Nineteen years ago, at the tender age of seventeen, Nick Horrigan was forced to leave town or be arrested for the murder of his stepfather, a decorated Secret Service agent. Nick’s own father was irresponsible and left the family, but Nick idolized him anyway. In a few short chapters, though, Hurwitz makes us care a lot about his stepfather.

Past and present converge in an explosive encounter that leaves one man dead, and with Nick delivering the murder weapon. The action picks up even from this breathtaking beginning and hammered me to the pages. The first night I admit that I started the book late. I should have known better. I read until I went blind that night, simply couldn’t make out any of the words on the page anymore.
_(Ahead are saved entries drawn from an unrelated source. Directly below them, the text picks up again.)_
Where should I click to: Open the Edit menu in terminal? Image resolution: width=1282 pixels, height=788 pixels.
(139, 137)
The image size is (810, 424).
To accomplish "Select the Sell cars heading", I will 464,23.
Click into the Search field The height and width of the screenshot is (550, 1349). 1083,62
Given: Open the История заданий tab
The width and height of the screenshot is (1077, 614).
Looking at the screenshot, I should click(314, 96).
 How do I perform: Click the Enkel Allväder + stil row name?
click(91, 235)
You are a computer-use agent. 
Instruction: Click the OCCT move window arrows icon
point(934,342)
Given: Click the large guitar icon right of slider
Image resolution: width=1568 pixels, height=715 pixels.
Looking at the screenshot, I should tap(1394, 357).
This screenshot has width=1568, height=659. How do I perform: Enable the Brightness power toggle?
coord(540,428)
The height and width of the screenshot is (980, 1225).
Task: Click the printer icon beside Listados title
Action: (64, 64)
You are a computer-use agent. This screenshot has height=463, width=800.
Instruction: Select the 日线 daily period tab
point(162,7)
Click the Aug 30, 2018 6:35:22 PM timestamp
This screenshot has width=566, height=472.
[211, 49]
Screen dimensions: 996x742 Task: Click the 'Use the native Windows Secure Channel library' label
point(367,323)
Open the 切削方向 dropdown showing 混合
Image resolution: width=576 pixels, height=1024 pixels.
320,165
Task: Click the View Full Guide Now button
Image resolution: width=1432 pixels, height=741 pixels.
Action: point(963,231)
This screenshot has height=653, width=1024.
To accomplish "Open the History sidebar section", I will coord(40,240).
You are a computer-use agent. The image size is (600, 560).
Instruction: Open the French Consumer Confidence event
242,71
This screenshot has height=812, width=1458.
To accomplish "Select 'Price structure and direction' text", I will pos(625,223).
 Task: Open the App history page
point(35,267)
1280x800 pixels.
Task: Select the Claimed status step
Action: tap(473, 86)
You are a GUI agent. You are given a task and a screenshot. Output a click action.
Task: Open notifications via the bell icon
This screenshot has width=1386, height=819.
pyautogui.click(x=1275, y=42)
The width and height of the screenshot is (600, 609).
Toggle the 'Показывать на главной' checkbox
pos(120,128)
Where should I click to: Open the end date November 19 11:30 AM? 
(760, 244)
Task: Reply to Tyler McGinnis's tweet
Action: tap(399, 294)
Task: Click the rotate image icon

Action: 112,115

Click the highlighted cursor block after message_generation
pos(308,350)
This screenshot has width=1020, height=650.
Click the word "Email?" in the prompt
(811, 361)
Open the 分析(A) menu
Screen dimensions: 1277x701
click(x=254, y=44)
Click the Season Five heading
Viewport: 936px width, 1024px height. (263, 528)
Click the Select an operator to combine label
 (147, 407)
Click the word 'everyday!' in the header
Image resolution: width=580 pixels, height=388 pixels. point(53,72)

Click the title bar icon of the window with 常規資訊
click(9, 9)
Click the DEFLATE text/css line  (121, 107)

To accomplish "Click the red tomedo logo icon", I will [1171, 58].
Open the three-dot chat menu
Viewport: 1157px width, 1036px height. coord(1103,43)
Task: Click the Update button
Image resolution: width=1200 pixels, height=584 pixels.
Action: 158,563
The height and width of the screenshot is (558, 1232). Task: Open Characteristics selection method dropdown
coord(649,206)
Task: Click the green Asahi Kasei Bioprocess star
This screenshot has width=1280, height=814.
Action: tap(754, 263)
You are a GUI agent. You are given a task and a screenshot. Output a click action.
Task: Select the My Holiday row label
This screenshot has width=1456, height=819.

I got up the next morning and marched through the rest of the book without breaking stride. Hurwitz has created a thoroughly enjoyable potboiler involving powerful politics played out against a lethal background of secrets. There are a lot of twists and turns in the book, and every time I seemed to figure an event out, or get to where I could predict how a character would act, Hurwitz threw another curveball into the mix. I enjoyed the relationship Nick has with his mother, her new husband, and her stepdaughter. I especially liked the scene with Induma, his ex-girlfriend.

Hurwitz writes really tight, driving dialogue and I found myself blistering through the scenes at a frantic pace. With the first-person narrative, he’s able to delve deeply into the characters and make me feel like I was carrying Nick Horrigan’s burden part of the way with him, and I rooted for the character from page one.

So, do pick this book up for sheer entertainment, but do block out the time to read it. Hurwitz grabs you by the throat with this one, and he doesn’t let go till he’s finished with you.